Above all, people who were for example involved in Charter 77 had a hard time finding a job. They were constantly summoned to interrogations. Their children, their relatives were retaliated against. (Inaudible) the children were not accepted to school or, or and the like. Sometimes, this manifested itself in physical violence. A person was beaten up, bashed up and driven blindfolded outside the city limits into the forest. He did not know where he was in the cold or something similar.

Nobody ever knew when a house search would take place. When I was writing something, I had to always take several finished pages somewhere to hide so that I would not store them in my house when a house search was performed since they would be confiscated. So this is how dissidents or the opposition were persecuted. There were several different forms of persecution here and several manifestations of it. Nevertheless, at the same time, somehow, this strengthened these relationships and made solidarity with one another stronger.

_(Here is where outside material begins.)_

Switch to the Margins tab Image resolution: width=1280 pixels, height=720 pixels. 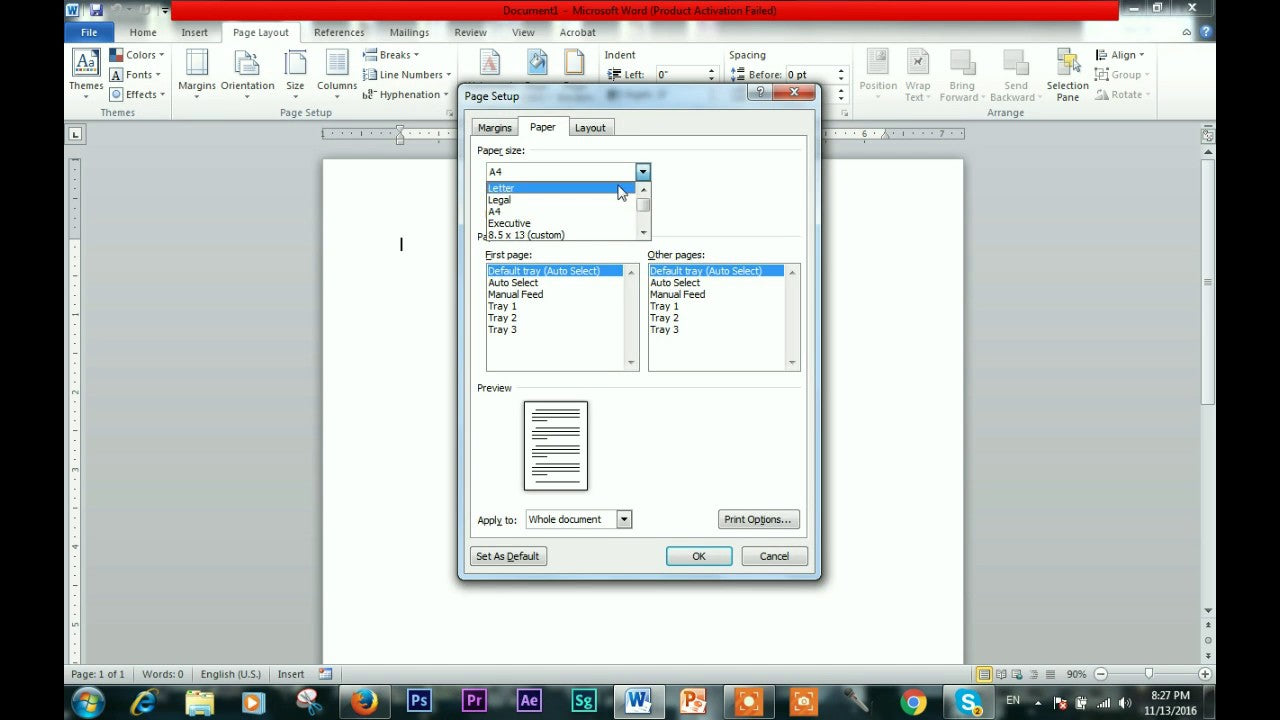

I think, I think that a very important thing, which I always repeat when I speak with dissidents from those countries where a certain kind of dictatorship still exists, that a very important thing was the good feeling that we were doing something right, something that should be done, that we were not, we did not have that unpleasant feeling of certain uncleanness, grubbiness with the, resulting from the fact that we compromise or we do not say what we really think, that we bend, we conform to the pressure.

The basic, that sort of freeing feeling, is important and it is more important than the question of when and how this will transform into some noticeable, noticeable success. It could transform tomorrow, the day after tomorrow, in ten years or it might never transform. That cannot be calculated, calculated with, even though it is better when it transforms tomorrow.

Well, partly, that patience does pay, that that is probably the basic lesson in our, in our case. Well, of course, I would have done many details probably better having had today’s experience, but, on the other hand, I think that it is good that, as a younger person, I was more courageous, bolder and more energetic than I am today.

When I think of some of my actions mainly after, during the revolution and at the very beginning of my presidency, when I think of some of my actions, I mildly blush. And, on the other hand, I tell myself that it is good that it was the way it was. That, perhaps, I would not be as, as courageous and everything would not have the same effect, had I had the amount of experience I have today.